• **Exercise requirements**
Would you please copy the part of the material below that opens with the line containing "Click the white arrow pointing at 止损点 box" and closes with the line containing "Open the 功率级别 dropdown"? Copy it exactly, and only it.

[The records — start]

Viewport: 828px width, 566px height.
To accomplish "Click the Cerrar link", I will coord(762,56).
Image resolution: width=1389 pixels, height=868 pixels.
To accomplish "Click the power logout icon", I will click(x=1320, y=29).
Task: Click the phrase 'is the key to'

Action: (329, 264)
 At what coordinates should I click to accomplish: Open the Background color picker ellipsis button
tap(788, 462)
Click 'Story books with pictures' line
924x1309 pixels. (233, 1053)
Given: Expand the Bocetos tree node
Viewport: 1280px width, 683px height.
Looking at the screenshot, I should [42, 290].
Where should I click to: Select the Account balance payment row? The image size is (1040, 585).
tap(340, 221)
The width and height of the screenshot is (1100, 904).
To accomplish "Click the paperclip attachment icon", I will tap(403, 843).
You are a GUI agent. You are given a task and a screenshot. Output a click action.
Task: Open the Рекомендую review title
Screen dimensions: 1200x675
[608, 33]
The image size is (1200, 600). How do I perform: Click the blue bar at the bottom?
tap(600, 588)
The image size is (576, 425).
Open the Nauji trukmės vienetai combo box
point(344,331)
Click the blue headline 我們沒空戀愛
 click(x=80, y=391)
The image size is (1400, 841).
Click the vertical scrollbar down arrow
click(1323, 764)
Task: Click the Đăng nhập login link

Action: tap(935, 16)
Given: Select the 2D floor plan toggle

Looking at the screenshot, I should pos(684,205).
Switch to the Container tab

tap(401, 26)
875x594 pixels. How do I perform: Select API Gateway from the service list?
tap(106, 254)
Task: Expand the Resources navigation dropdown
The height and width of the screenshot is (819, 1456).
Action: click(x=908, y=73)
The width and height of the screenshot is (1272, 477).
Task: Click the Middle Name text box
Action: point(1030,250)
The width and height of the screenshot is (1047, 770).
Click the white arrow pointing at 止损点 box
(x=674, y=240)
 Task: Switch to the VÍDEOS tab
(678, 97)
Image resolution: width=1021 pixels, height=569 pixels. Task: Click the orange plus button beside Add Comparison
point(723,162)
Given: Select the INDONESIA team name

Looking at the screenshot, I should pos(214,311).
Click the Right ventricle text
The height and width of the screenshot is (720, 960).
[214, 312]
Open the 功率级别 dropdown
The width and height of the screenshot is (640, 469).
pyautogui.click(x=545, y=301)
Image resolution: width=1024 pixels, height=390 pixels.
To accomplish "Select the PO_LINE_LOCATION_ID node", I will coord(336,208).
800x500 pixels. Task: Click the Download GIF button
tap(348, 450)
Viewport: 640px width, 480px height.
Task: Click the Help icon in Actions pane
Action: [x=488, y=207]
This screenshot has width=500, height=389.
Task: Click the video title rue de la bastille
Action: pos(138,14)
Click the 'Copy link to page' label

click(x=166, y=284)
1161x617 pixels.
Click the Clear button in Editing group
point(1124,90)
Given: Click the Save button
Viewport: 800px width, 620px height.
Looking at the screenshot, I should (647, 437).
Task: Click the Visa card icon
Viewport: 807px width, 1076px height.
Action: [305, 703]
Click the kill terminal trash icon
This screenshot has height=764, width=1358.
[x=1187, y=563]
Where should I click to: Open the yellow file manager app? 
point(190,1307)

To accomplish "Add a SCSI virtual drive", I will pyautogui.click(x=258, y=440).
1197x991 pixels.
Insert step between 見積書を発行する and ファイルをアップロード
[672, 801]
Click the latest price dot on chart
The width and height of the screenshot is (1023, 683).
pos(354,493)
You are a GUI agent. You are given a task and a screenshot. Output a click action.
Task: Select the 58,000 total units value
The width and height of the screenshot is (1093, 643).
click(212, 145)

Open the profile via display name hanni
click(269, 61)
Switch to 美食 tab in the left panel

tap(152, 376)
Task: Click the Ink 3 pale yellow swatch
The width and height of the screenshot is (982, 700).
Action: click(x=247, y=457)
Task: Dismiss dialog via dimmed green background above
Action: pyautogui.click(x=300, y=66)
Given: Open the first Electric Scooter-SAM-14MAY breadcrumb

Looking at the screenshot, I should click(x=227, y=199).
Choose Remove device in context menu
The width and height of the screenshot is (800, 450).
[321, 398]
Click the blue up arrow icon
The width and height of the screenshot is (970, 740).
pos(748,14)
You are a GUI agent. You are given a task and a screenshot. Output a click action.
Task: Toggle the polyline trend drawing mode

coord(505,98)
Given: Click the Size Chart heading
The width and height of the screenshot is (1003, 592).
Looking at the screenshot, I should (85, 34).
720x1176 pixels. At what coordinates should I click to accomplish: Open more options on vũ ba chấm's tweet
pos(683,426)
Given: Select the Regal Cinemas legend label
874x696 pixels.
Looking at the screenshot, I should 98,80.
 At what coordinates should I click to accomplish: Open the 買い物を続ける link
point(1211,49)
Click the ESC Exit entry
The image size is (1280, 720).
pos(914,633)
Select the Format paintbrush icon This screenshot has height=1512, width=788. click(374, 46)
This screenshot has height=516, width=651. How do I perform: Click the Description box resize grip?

[The records — finish]

• **Written response**
Click the white arrow pointing at 止损点 box
(x=674, y=240)
 Task: Switch to the VÍDEOS tab
(678, 97)
Image resolution: width=1021 pixels, height=569 pixels. Task: Click the orange plus button beside Add Comparison
point(723,162)
Given: Select the INDONESIA team name

Looking at the screenshot, I should pos(214,311).
Click the Right ventricle text
The height and width of the screenshot is (720, 960).
[214, 312]
Open the 功率级别 dropdown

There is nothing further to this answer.